WHAT YOU HAVE TO DO:
Each entry is to be restated word for word, with nothing omitted.

SOURCE DATA:
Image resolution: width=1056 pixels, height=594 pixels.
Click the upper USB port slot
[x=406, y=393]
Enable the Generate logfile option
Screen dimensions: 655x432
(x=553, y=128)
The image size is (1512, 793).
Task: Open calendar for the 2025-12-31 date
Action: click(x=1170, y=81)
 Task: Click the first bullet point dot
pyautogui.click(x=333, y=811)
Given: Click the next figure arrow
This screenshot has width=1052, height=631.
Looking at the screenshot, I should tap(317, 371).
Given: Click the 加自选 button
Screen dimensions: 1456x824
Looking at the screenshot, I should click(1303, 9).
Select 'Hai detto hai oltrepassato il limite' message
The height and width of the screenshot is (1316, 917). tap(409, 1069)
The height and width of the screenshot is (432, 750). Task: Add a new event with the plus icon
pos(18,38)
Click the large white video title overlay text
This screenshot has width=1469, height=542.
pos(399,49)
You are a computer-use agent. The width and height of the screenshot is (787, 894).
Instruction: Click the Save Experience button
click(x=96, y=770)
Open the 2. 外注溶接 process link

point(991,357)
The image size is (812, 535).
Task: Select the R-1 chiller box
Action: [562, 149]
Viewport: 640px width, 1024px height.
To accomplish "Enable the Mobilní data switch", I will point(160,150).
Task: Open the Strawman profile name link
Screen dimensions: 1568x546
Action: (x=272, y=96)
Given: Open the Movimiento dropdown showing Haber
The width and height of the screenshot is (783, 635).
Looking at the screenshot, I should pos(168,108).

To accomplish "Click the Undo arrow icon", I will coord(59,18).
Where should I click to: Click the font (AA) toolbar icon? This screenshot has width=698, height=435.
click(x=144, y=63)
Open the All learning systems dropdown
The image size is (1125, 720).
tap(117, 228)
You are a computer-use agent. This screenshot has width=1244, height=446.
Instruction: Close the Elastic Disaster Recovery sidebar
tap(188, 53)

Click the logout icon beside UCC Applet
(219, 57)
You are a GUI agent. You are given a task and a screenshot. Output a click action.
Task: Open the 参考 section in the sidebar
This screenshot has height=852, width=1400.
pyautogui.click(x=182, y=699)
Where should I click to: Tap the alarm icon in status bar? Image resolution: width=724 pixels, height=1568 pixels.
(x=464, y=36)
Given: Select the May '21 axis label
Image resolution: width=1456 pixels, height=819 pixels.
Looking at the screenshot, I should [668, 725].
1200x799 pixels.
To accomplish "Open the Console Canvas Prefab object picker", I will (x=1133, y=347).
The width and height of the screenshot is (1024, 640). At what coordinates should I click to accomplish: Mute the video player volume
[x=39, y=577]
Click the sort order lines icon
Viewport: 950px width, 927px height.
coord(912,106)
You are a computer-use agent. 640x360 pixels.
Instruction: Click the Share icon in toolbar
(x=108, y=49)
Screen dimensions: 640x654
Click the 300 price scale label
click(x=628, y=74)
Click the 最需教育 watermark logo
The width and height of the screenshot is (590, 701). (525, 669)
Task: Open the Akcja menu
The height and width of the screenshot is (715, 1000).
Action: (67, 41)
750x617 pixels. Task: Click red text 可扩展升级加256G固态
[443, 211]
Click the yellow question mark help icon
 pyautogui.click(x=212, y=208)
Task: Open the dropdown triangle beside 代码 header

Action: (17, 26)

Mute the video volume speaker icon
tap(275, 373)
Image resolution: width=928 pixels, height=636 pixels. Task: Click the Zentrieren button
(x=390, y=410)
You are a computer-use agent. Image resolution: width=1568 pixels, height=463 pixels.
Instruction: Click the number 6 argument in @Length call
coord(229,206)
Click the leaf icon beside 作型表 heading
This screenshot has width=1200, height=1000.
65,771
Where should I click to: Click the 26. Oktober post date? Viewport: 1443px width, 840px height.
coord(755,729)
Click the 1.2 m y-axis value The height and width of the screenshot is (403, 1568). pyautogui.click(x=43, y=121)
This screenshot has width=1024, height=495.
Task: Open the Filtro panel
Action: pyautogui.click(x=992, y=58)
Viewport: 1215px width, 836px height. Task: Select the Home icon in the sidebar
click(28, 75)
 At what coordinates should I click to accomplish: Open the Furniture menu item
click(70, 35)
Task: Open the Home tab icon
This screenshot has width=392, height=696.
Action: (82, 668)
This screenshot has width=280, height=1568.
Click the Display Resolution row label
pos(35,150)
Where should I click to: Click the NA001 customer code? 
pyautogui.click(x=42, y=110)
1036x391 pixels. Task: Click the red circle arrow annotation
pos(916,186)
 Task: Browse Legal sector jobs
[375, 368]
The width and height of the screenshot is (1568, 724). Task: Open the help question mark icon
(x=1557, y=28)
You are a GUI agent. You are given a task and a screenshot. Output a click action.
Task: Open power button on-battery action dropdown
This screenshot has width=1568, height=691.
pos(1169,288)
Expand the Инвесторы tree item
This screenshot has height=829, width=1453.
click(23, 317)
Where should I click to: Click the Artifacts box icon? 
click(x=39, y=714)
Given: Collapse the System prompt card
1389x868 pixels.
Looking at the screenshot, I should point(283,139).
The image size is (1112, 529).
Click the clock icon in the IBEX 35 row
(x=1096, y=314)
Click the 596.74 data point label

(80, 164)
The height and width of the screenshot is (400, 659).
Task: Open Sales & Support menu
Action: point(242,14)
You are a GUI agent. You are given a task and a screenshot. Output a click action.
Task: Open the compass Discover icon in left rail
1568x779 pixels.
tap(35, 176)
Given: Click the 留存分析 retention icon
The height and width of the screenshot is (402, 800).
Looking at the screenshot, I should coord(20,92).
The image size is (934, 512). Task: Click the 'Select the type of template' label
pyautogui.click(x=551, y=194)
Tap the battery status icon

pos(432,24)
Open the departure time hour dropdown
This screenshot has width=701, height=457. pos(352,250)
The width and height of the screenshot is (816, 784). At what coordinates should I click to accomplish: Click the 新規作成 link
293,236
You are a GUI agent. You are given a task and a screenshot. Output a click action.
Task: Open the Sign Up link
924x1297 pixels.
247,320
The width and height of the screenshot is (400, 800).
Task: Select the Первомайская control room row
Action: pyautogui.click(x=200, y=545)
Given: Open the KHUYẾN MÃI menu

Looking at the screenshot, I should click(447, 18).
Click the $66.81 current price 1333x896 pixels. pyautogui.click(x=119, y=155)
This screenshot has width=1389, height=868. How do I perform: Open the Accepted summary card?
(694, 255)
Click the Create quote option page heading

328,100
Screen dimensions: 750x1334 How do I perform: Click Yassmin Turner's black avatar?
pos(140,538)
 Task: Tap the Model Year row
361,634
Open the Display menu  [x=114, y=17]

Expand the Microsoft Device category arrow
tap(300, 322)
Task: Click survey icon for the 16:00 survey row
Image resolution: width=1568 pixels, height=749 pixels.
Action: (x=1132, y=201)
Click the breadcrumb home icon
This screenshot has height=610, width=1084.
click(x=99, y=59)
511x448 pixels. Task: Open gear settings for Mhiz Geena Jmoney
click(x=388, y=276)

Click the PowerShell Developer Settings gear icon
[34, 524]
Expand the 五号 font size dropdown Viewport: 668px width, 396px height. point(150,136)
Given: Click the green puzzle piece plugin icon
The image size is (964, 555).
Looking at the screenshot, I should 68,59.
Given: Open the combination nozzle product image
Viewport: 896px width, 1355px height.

SOLUTION FOR THIS TASK:
Image resolution: width=1056 pixels, height=594 pixels.
Click the upper USB port slot
[x=406, y=393]
Enable the Generate logfile option
Screen dimensions: 655x432
(x=553, y=128)
The image size is (1512, 793).
Task: Open calendar for the 2025-12-31 date
Action: click(x=1170, y=81)
 Task: Click the first bullet point dot
pyautogui.click(x=333, y=811)
Given: Click the next figure arrow
This screenshot has width=1052, height=631.
Looking at the screenshot, I should tap(317, 371).
Given: Click the 加自选 button
Screen dimensions: 1456x824
Looking at the screenshot, I should click(1303, 9).
Select 'Hai detto hai oltrepassato il limite' message
The height and width of the screenshot is (1316, 917). tap(409, 1069)
The height and width of the screenshot is (432, 750). Task: Add a new event with the plus icon
pos(18,38)
Click the large white video title overlay text
This screenshot has width=1469, height=542.
pos(399,49)
You are a computer-use agent. The width and height of the screenshot is (787, 894).
Instruction: Click the Save Experience button
click(x=96, y=770)
Open the 2. 外注溶接 process link

point(991,357)
The image size is (812, 535).
Task: Select the R-1 chiller box
Action: [562, 149]
Viewport: 640px width, 1024px height.
To accomplish "Enable the Mobilní data switch", I will point(160,150).
Task: Open the Strawman profile name link
Screen dimensions: 1568x546
Action: (x=272, y=96)
Given: Open the Movimiento dropdown showing Haber
The width and height of the screenshot is (783, 635).
Looking at the screenshot, I should pos(168,108).

To accomplish "Click the Undo arrow icon", I will coord(59,18).
Where should I click to: Click the font (AA) toolbar icon? This screenshot has width=698, height=435.
click(x=144, y=63)
Open the All learning systems dropdown
The image size is (1125, 720).
tap(117, 228)
You are a computer-use agent. This screenshot has width=1244, height=446.
Instruction: Close the Elastic Disaster Recovery sidebar
tap(188, 53)

Click the logout icon beside UCC Applet
(219, 57)
You are a GUI agent. You are given a task and a screenshot. Output a click action.
Task: Open the 参考 section in the sidebar
This screenshot has height=852, width=1400.
pyautogui.click(x=182, y=699)
Where should I click to: Tap the alarm icon in status bar? Image resolution: width=724 pixels, height=1568 pixels.
(x=464, y=36)
Given: Select the May '21 axis label
Image resolution: width=1456 pixels, height=819 pixels.
Looking at the screenshot, I should [668, 725].
1200x799 pixels.
To accomplish "Open the Console Canvas Prefab object picker", I will (x=1133, y=347).
The width and height of the screenshot is (1024, 640). At what coordinates should I click to accomplish: Mute the video player volume
[x=39, y=577]
Click the sort order lines icon
Viewport: 950px width, 927px height.
coord(912,106)
You are a computer-use agent. 640x360 pixels.
Instruction: Click the Share icon in toolbar
(x=108, y=49)
Screen dimensions: 640x654
Click the 300 price scale label
click(x=628, y=74)
Click the 最需教育 watermark logo
The width and height of the screenshot is (590, 701). (525, 669)
Task: Open the Akcja menu
The height and width of the screenshot is (715, 1000).
Action: (67, 41)
750x617 pixels. Task: Click red text 可扩展升级加256G固态
[443, 211]
Click the yellow question mark help icon
 pyautogui.click(x=212, y=208)
Task: Open the dropdown triangle beside 代码 header

Action: (17, 26)

Mute the video volume speaker icon
tap(275, 373)
Image resolution: width=928 pixels, height=636 pixels. Task: Click the Zentrieren button
(x=390, y=410)
You are a computer-use agent. Image resolution: width=1568 pixels, height=463 pixels.
Instruction: Click the number 6 argument in @Length call
coord(229,206)
Click the leaf icon beside 作型表 heading
This screenshot has width=1200, height=1000.
65,771
Where should I click to: Click the 26. Oktober post date? Viewport: 1443px width, 840px height.
coord(755,729)
Click the 1.2 m y-axis value The height and width of the screenshot is (403, 1568). pyautogui.click(x=43, y=121)
This screenshot has width=1024, height=495.
Task: Open the Filtro panel
Action: pyautogui.click(x=992, y=58)
Viewport: 1215px width, 836px height. Task: Select the Home icon in the sidebar
click(28, 75)
 At what coordinates should I click to accomplish: Open the Furniture menu item
click(70, 35)
Task: Open the Home tab icon
This screenshot has width=392, height=696.
Action: (82, 668)
This screenshot has width=280, height=1568.
Click the Display Resolution row label
pos(35,150)
Where should I click to: Click the NA001 customer code? 
pyautogui.click(x=42, y=110)
1036x391 pixels. Task: Click the red circle arrow annotation
pos(916,186)
 Task: Browse Legal sector jobs
[375, 368]
The width and height of the screenshot is (1568, 724). Task: Open the help question mark icon
(x=1557, y=28)
You are a GUI agent. You are given a task and a screenshot. Output a click action.
Task: Open power button on-battery action dropdown
This screenshot has width=1568, height=691.
pos(1169,288)
Expand the Инвесторы tree item
This screenshot has height=829, width=1453.
click(23, 317)
Where should I click to: Click the Artifacts box icon? 
click(x=39, y=714)
Given: Collapse the System prompt card
1389x868 pixels.
Looking at the screenshot, I should point(283,139).
The image size is (1112, 529).
Click the clock icon in the IBEX 35 row
(x=1096, y=314)
Click the 596.74 data point label

(80, 164)
The height and width of the screenshot is (400, 659).
Task: Open Sales & Support menu
Action: point(242,14)
You are a GUI agent. You are given a task and a screenshot. Output a click action.
Task: Open the compass Discover icon in left rail
1568x779 pixels.
tap(35, 176)
Given: Click the 留存分析 retention icon
The height and width of the screenshot is (402, 800).
Looking at the screenshot, I should coord(20,92).
The image size is (934, 512). Task: Click the 'Select the type of template' label
pyautogui.click(x=551, y=194)
Tap the battery status icon

pos(432,24)
Open the departure time hour dropdown
This screenshot has width=701, height=457. pos(352,250)
The width and height of the screenshot is (816, 784). At what coordinates should I click to accomplish: Click the 新規作成 link
293,236
You are a GUI agent. You are given a task and a screenshot. Output a click action.
Task: Open the Sign Up link
924x1297 pixels.
247,320
The width and height of the screenshot is (400, 800).
Task: Select the Первомайская control room row
Action: pyautogui.click(x=200, y=545)
Given: Open the KHUYẾN MÃI menu

Looking at the screenshot, I should click(447, 18).
Click the $66.81 current price 1333x896 pixels. pyautogui.click(x=119, y=155)
This screenshot has width=1389, height=868. How do I perform: Open the Accepted summary card?
(694, 255)
Click the Create quote option page heading

328,100
Screen dimensions: 750x1334 How do I perform: Click Yassmin Turner's black avatar?
pos(140,538)
 Task: Tap the Model Year row
361,634
Open the Display menu  [x=114, y=17]

Expand the Microsoft Device category arrow
tap(300, 322)
Task: Click survey icon for the 16:00 survey row
Image resolution: width=1568 pixels, height=749 pixels.
Action: (x=1132, y=201)
Click the breadcrumb home icon
This screenshot has height=610, width=1084.
click(x=99, y=59)
511x448 pixels. Task: Open gear settings for Mhiz Geena Jmoney
click(x=388, y=276)

Click the PowerShell Developer Settings gear icon
[34, 524]
Expand the 五号 font size dropdown Viewport: 668px width, 396px height. point(150,136)
Given: Click the green puzzle piece plugin icon
The image size is (964, 555).
Looking at the screenshot, I should 68,59.
Given: Open the combination nozzle product image
Viewport: 896px width, 1355px height.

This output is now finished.